I won’t go into detail over the movie’s plot (which honestly doesn’t involve a lot), since its strength truly lies in the characters and their inter-development. At this point I really need to commend writer/director Joss Whedon. The man who gave us the television series Firefly (before Fox snatched it away after one season — don’t get me started on that) and its cinematic sequel, Serenity (his directing debut) — not to mention a show about some girl vampire slayer — has truly found his niche, or at least Marvel may have found their niche in him. Nothing against Jon Favreau or the directors behind the other films, but Whedon has come into his own realm with The Avengers. Not only does each character get the spotlight and healthy bit of definition onscreen, but their relationships feel genuine and honest. Snarky Tony Stark and the humble Bruce Banner nerd out in the laboratory, while the overgrown boy scout Steve Rogers goes to blows against the noble demigod Thor. And don’t get me started on The Hulk.
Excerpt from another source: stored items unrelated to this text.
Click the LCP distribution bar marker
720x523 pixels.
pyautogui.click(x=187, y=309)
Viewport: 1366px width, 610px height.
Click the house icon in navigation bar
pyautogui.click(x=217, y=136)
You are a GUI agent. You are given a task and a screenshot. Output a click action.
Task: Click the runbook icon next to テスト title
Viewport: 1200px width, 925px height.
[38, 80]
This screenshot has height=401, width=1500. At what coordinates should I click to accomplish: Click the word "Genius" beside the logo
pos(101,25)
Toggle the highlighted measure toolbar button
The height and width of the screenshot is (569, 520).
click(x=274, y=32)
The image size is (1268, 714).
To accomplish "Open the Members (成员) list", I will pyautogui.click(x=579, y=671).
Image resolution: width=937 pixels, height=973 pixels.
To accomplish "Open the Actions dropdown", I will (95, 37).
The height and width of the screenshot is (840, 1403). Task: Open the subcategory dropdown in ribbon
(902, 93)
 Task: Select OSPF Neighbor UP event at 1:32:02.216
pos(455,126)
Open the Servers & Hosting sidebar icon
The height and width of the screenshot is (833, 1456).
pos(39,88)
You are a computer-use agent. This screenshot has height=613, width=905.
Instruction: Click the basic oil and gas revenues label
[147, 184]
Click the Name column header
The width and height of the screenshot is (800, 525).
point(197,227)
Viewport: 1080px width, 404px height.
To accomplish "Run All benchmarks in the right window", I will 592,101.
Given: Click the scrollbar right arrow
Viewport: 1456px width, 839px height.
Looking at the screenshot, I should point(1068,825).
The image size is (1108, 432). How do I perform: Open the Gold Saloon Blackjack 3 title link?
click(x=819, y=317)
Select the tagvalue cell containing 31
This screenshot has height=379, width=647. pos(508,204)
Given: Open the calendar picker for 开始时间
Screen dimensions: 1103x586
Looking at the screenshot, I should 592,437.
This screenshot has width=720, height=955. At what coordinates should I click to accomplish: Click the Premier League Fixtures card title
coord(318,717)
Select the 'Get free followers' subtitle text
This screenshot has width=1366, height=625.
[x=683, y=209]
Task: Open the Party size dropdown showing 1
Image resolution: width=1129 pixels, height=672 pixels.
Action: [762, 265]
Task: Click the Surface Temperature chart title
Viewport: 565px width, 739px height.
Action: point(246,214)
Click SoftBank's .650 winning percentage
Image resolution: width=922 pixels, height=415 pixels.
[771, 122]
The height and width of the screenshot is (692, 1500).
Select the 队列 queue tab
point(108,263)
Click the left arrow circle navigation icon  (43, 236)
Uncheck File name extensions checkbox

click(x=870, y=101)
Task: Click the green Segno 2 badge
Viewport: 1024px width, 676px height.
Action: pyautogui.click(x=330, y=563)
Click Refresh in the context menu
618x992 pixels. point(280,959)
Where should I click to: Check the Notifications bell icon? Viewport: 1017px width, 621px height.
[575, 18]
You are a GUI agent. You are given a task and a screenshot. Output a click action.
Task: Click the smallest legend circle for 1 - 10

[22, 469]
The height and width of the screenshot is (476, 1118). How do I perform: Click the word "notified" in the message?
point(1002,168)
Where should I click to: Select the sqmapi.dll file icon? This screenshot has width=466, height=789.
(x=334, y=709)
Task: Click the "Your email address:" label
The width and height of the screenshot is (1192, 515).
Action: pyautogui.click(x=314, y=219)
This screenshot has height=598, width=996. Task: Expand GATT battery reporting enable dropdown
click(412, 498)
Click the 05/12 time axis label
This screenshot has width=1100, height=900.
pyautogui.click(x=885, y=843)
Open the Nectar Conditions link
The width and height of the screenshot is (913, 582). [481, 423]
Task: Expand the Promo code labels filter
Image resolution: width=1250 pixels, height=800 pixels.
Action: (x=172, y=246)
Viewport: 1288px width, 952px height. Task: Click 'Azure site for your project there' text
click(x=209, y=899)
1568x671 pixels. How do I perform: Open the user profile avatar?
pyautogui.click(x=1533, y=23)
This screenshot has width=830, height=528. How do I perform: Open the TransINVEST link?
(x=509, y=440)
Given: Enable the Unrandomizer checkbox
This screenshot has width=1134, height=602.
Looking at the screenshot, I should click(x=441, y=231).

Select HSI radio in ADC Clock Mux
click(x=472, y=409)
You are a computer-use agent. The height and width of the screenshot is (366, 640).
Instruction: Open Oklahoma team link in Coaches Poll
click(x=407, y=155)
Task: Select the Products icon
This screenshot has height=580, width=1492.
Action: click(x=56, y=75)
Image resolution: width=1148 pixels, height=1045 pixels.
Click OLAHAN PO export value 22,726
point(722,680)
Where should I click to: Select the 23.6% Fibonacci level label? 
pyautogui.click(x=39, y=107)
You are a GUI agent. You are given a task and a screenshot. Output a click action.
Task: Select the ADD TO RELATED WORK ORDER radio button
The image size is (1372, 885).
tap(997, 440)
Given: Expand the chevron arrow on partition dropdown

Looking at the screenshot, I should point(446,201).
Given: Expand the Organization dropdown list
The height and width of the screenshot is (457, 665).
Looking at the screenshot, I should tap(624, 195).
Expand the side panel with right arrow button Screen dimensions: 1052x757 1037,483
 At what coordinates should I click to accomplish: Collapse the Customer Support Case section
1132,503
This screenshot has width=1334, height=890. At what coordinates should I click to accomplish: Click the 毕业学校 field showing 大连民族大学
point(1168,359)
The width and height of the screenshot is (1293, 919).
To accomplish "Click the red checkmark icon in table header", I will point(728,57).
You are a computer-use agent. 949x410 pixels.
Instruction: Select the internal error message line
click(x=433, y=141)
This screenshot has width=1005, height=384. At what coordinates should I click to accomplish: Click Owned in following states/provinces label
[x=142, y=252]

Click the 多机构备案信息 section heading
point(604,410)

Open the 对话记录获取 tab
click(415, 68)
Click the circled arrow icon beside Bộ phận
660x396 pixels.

Okay, do. The movie goes on for some time before he’s first seen, the wait made considerably less painful by the amazing Mark Ruffalo, who in my opinion blows Edward Norton (from The Incredible Hulk) away as the affable Banner. But when he did show up, I really lost it. This is the Hulk I’d dreamed of seeing when the Ang Lee movie came out, and then again when The Incredible Hulk was brought to the screen — but to no avail. This Hulk isn’t a weird shrinky-dink, nor does he look so garishly green as to mistake his very existence. Most importantly, he looks like Banner — but plays onscreen like a mobile nuclear warhead full of destruction. I honestly felt the same way as I did with Heath Ledger’s Joker — somebody finally got it, understood what the character should be about. I have to admit it, I teared up when Cap turned to him and gave the order: “Hulk, smash.” I will say no more.
Basically this one’s a no-brainer. Not that the story’s that vacuous, but that this movie must be seen. Don’t worry about the 3D either, it was done post-production and probably sucks (I didn’t bother with it). Besides, as explosive as the action onscreen will be, there won’t be time to notice. So, go forth, assemble and exccelsior!